There's also the whole balance and steering/leverage. That is some amazing skill.


----------



## ronlane (Jun 21, 2020)

tirediron said:


> There's also the whole balance and steering/leverage. That is some amazing skill.



Oh I know, that is the crazy part. I wished I would have gotten to talk with him. The Track Photog said he is a regular out there so maybe next time I go, he will be there.


----------



## Soocom1 (Jun 21, 2020)

Wow!


----------



## ronlane (Jun 21, 2020)

Soocom1 said:


> Wow!



That's what I thought when I saw it too. Seeing it is even more impressive.


----------



## Jeff15 (Jun 22, 2020)

Very good shot......


----------



## ronlane (Jun 22, 2020)

Jeff15 said:


> Very good shot......



Thank you.


----------



## K9Kirk (Jul 1, 2020)

Nice pic. That's just pure love for bikes right there is all I can say.


----------



## ronlane (Jul 1, 2020)

K9Kirk said:


> Nice pic. That's just pure love for bikes right there is all I can say.



Thank you. I agree, he does love it. Looking forward to talking to him sometime.


----------



## Mike Drone (Jul 1, 2020)

I would like to learn how to blur the wheels a little and keep the rider in focus.  Nice photo =]


----------



## Derrel (Jul 1, 2020)

Mike Drone said:


> I would like to learn how to blur the wheels a little and keep the rider in focus.  Nice photo =]



You need to have the right shutter speed for the conditions. "The conditions" is fairly encompassing, taking into account the speed of the motorcycle, the angle, the distance to the motorcycle. Ron's shot was made at 1/2000 second, a speed fast enough to freeze the front wheel's rotation with the motorcycle at that speed and angle.

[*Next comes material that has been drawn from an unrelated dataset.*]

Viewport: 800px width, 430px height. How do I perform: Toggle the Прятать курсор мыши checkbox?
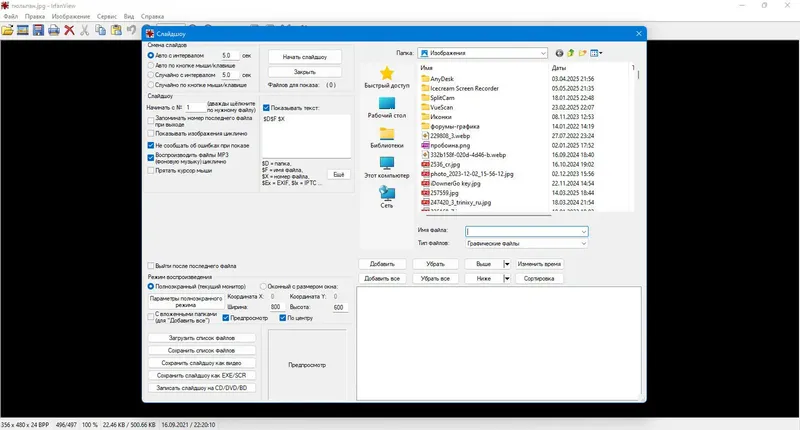[x=151, y=171]
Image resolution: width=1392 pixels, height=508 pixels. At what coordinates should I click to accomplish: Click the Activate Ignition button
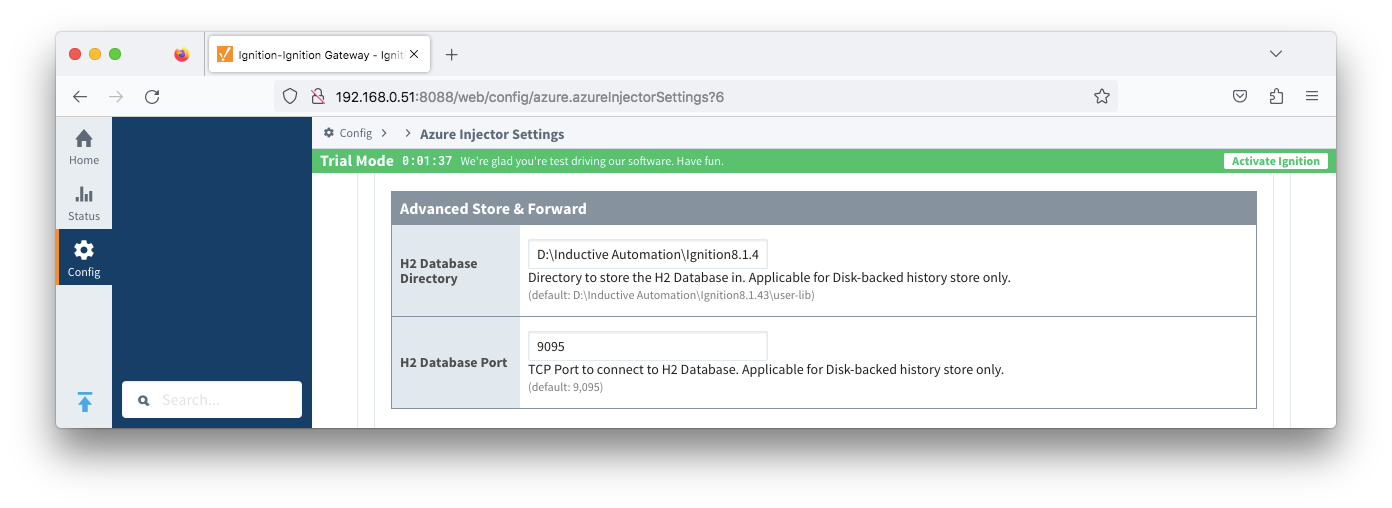point(1275,161)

When shooting digital it's a matter of estimation and experimentation. Slower speeds  like 1/640 or 1/750 or 1/800 or 1/1000 might be needed to give just a tad bit of blur: the exact speed depends upon several factors. It might be that 1/1250th of a second is needed; if the motorcycle is moving at 55 mph it might be 1/640, but if the motorcycle is moving at 90mph, you would need a faster speed; this type of shooting situation is one in which the ability to instantly review your results on the back of a digital camera is extremely valuable.


----------



## Mike Drone (Jul 1, 2020)

Derrel said:


> Mike Drone said:
> 
> 
> > I would like to learn how to blur the wheels a little and keep the rider in focus.  Nice photo =]
> ...



Thanks for the info.  Now everything changes because I did not stay still but turned my body with the rider as they passed.  Haha.  I get it though.  Thanks again. =]


----------



## ronlane (Jul 2, 2020)

Mike Drone said:


> I would like to learn how to blur the wheels a little and keep the rider in focus.  Nice photo =]

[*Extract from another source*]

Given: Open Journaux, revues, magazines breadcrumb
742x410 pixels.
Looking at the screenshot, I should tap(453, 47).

Derrel pretty much nailed it. I used two techniques during the day. The first was using shutter speeds between 1/1250 and 1/2000 of a second to freeze as much of the motion as possible. (The wheels are moving quick). The other is to drop the shutter to below 1/250th of a second and pan with the bikes. This proved pretty difficult with an old 300mm lens and a monopod.



Derrel said:


> Mike Drone said:
> 
> 
> > I would like to learn how to blur the wheels a little and keep the rider in focus.  Nice photo =]
> ...





Mike Drone said:


> Derrel said:
> 
> 
> > Mike Drone said:
> ...



You do turn your body as the rider passes but I turn from my torso and stay as level with the camera as possible. It just takes practice and you'll get a lot of bad images.


----------



## The_Traveler (Jul 3, 2020)

I can't imagine balancing and hold the front wheel steady at speed with one hand.

I wouldn't want to meet him in case crazy is contagious.


----------